* **What to do**
Search the records below for the string "computer", and report each line that contains it.

* **Given entries**
#####

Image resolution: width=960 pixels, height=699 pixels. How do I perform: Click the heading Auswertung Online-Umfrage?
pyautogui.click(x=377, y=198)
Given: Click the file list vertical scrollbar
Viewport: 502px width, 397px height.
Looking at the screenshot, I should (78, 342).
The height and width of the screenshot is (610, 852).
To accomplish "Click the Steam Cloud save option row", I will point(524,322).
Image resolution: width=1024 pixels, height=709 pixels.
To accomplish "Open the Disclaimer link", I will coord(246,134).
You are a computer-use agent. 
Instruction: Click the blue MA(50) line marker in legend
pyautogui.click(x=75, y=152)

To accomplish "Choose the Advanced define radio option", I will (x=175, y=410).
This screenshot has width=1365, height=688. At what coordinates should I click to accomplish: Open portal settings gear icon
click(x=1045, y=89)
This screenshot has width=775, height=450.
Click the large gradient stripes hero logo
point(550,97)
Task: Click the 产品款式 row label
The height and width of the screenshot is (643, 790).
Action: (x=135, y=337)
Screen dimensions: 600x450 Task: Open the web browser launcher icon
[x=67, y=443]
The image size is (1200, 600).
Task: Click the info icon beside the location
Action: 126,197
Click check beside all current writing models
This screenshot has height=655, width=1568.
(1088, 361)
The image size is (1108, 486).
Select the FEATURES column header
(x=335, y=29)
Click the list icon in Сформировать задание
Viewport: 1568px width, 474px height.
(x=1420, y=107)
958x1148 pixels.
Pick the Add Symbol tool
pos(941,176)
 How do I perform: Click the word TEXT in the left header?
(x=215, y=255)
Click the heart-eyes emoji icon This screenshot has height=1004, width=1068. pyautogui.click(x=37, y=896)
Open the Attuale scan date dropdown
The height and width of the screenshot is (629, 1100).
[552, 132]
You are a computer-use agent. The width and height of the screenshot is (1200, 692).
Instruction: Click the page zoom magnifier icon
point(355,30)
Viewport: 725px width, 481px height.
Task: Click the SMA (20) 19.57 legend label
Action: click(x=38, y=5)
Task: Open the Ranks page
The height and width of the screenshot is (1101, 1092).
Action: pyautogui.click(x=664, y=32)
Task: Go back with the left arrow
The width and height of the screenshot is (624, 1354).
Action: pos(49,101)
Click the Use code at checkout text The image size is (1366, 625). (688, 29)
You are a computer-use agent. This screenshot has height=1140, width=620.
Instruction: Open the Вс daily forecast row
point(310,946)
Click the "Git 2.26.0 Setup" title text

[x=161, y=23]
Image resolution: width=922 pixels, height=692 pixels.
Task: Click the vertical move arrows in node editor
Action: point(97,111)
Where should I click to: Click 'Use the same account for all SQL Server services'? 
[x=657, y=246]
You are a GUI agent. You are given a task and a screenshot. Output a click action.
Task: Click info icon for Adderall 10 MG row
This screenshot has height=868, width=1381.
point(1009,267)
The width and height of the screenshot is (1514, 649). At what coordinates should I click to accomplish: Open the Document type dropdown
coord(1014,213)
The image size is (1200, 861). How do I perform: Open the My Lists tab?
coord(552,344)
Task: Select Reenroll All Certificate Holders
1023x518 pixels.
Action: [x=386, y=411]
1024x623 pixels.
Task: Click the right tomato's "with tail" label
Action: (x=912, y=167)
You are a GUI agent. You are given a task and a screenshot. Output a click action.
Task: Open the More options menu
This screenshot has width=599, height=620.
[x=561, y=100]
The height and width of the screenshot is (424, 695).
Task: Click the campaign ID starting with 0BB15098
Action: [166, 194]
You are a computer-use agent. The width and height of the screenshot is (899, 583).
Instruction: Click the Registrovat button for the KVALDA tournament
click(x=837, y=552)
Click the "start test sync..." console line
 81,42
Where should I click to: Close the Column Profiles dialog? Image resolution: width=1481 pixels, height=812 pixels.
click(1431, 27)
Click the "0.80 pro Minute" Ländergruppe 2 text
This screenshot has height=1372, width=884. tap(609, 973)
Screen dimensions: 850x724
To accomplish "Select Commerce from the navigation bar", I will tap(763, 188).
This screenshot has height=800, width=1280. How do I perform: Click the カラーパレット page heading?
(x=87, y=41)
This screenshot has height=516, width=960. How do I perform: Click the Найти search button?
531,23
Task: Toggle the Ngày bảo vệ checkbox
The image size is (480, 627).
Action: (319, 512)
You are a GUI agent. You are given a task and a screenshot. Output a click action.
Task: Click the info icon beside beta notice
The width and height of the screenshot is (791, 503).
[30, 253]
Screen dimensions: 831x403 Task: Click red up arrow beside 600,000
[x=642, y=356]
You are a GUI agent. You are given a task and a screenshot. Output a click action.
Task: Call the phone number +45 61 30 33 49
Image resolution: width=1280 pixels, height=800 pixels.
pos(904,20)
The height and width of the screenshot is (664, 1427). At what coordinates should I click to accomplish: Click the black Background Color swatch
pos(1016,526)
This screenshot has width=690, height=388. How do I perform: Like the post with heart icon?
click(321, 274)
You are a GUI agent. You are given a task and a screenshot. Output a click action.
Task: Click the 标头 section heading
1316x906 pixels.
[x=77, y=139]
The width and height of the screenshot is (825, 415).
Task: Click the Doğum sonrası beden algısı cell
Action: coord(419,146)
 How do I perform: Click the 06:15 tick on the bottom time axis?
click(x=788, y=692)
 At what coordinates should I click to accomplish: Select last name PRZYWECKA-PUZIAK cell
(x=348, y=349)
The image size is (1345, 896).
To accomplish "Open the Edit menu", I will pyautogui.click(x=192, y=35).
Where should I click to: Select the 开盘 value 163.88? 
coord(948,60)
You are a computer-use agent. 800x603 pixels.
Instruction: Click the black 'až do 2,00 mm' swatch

#####

* **Written reply**
You are a computer-use agent. 
You are a computer-use agent. The width and height of the screenshot is (1200, 692).
You are a computer-use agent. This screenshot has height=1140, width=620.
You are a computer-use agent. The width and height of the screenshot is (899, 583).
You are a computer-use agent. 800x603 pixels.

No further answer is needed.